Why can't retail investors control themselves and prefer to trade frequently? The life-saving rules left by our ancestors

Because being poor makes you try to seize every trading opportunity. This is not a bad trait, but a necessity.

The first lesson in finance is about the time value of money, and the first lesson in economics is about effects. Both tell you that having ten million at 30 and ten million at 70 are not the same. The picture painted by value investing is that you rely on compound interest to earn ten million in thirty or forty years. But the problem is, when you’re 70, what do you need ten million for?

Once you enter this market, everyone’s initial goal is to make quick money. Ask yourself honestly, how many people didn’t dream of defying the odds when they first entered this market?

And for retail investors, value investing is too slow. Slow to the point that if they truly use their tens of thousands or hundreds of thousands of principal for long-term trading, even with a stable annual return of 10-15% like Buffett, it would take 5-7 years to double. After twenty years, your 500,000 would turn into two or three million, and then what?

Moreover, how many people don’t even have 50,000 in principal?

Taking a step back, even if you do, can you wait? How many 5-7 year periods do you have in your lifetime?

Therefore, retail investors are not qualified to talk about win rates; they should only consider odds. And high odds always mean low win rates. To turn things around, frequent trading is inevitable. Just like playing Texas Hold’em, short-stack players can’t support the balanced strategies that many deep-stack players use. To turn things around, you must expand your range to seek a slim chance of survival. There are only two paths: either be continuously exploited and die slowly, or increase your entry rate to gamble, but at the cost of bearing high losses. These require you to have solid post-flop skills to compensate.

Frequent trading by retail investors is not shameful; being inexperienced is.

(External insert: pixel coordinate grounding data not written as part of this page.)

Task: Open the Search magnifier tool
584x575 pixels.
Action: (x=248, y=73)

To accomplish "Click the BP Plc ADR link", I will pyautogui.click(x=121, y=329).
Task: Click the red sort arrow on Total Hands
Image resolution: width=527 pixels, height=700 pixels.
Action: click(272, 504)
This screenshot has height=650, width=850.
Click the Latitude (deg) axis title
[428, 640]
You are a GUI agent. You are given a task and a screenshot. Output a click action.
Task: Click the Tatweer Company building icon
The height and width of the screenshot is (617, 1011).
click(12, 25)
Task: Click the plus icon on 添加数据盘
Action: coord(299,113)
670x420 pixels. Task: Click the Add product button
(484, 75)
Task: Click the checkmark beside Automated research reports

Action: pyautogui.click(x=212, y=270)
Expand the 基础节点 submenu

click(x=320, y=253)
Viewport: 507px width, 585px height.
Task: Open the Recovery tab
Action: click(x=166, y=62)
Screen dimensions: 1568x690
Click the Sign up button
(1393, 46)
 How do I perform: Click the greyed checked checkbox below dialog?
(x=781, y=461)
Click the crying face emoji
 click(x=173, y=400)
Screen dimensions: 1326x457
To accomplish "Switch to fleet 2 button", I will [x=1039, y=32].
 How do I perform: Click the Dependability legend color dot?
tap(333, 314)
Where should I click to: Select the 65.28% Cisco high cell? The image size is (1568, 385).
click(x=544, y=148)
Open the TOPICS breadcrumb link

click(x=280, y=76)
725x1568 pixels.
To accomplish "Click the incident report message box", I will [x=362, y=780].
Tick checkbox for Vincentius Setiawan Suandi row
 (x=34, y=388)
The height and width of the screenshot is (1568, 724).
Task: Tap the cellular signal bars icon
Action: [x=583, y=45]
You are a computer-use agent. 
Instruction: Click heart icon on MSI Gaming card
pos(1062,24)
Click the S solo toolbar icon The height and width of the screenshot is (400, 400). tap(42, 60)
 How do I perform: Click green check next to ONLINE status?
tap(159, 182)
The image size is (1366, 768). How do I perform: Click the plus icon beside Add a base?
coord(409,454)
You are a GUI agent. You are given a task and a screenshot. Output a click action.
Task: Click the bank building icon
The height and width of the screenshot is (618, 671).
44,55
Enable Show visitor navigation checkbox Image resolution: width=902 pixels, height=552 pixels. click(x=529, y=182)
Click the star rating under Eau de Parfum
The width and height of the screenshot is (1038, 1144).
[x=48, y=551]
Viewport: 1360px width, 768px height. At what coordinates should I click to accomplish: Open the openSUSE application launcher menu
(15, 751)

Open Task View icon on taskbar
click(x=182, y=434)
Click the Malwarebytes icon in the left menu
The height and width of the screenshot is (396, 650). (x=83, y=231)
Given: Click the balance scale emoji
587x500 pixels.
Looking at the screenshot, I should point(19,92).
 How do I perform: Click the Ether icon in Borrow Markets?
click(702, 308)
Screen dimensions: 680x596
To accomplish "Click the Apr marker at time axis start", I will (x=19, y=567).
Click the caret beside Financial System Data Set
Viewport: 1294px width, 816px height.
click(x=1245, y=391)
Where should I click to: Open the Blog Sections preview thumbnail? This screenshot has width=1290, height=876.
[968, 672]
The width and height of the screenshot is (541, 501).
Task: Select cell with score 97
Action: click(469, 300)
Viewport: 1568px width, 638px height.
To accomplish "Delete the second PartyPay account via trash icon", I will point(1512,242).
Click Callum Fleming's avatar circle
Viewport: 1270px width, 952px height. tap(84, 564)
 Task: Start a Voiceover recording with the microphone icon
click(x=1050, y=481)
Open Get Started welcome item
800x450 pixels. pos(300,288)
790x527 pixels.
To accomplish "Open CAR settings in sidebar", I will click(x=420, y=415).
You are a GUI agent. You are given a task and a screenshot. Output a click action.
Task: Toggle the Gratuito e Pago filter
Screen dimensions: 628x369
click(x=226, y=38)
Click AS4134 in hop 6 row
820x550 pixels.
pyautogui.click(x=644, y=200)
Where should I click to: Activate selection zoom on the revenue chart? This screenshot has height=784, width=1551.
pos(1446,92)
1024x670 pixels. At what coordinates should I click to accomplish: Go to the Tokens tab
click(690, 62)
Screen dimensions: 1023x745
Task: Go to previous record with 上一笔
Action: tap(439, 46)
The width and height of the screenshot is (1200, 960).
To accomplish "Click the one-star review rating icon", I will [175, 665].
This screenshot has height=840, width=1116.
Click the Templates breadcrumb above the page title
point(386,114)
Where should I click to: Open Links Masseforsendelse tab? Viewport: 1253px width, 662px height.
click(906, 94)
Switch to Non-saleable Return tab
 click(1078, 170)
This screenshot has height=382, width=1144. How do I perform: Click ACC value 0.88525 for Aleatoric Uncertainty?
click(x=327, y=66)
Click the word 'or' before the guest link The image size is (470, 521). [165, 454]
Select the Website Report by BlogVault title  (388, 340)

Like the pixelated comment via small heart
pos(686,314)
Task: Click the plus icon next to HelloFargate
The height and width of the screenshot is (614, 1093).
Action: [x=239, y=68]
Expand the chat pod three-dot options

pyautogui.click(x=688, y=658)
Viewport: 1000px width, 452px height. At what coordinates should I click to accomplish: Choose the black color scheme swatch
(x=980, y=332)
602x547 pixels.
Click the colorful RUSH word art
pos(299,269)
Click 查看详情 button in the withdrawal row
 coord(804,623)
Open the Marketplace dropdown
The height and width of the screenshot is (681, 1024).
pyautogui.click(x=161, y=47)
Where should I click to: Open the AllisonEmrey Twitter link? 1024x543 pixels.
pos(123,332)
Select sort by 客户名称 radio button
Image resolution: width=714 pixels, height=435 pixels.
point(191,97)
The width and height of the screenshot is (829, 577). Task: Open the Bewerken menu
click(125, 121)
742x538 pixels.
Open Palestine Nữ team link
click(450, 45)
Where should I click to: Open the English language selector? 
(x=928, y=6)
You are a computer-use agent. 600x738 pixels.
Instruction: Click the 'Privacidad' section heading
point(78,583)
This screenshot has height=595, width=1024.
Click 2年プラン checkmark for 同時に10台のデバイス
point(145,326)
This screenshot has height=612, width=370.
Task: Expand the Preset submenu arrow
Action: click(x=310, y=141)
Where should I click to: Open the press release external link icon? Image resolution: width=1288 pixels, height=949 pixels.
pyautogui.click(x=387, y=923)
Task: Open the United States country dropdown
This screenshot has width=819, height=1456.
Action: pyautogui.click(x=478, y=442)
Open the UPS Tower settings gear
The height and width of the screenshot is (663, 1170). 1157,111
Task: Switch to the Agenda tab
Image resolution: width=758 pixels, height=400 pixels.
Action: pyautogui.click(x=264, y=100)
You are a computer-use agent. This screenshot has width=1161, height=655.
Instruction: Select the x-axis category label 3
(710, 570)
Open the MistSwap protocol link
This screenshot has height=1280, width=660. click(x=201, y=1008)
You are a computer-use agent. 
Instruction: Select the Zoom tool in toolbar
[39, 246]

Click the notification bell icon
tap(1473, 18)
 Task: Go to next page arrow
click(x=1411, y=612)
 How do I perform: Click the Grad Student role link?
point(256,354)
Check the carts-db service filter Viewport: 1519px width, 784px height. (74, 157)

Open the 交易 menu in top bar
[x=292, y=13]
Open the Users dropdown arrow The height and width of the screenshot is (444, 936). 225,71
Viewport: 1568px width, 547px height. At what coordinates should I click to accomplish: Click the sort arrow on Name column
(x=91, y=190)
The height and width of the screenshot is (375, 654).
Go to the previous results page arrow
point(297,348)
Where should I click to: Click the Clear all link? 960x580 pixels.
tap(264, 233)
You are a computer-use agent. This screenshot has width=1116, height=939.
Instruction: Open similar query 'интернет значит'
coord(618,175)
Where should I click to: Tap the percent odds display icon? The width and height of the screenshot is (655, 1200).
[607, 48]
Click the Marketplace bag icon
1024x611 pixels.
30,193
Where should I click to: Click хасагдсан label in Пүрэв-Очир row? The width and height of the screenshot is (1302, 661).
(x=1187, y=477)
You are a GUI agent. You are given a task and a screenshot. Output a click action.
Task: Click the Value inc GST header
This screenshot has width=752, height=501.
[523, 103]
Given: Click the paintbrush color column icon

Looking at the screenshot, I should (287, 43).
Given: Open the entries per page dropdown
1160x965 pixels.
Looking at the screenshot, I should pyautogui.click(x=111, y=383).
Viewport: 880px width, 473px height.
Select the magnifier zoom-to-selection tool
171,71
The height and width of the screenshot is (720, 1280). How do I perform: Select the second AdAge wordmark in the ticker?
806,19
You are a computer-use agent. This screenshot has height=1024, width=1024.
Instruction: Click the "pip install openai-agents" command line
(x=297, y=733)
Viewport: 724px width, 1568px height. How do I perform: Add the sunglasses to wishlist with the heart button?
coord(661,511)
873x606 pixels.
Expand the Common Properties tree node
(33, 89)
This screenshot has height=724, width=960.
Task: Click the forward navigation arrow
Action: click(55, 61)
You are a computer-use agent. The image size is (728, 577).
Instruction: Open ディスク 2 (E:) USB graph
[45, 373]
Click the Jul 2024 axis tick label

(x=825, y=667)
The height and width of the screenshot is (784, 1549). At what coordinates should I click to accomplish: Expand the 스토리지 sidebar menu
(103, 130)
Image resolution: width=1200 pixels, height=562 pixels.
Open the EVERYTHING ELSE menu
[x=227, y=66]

Actually, Munger and Duan Yongping both said similar things. Munger said Chinese people are very shrewd in other matters but very foolish in stock trading—they love gambling too much. Duan Yongping said stocks are not gambling, then retail investors say they are gambling. Ah Duan, you have money, so you don’t gamble; we don’t have money, so we must gamble. Then Duan Yongping said, no wonder you have no money. (The original words are not exactly like this, but the meaning is similar.)


Because retail investors have too little money and overly high return expectations.

Suppose you have hundreds of billions or even trillions of cash in your account, you would naturally become a globalist, a citizen of the world. You would allocate assets worldwide. In China, the only companies you might pay attention to are a very small number like Moutai, Tencent, Shenhua, etc. Would you buy concepts like the fruit chain or Nvidia? No, you would directly buy Apple and Nvidia.

Suppose you have no money at all, or even are in debt, your mindset might be: “When flowers bloom, a hundred flowers die; dare to laugh at Huang Chao for not being a man. Season 3, Puda drops a big one…”

The less money you have, the more gambling tendencies you develop. Large funds can achieve a stable 10-20% return and dominate the world. But if your funds are small, earning 20% a year on 100,000 yuan is of little use. Your expectations can easily turn into doubling or even tripling your money.

The poorer you are, the more you love to gamble; the more you gamble, the poorer you become.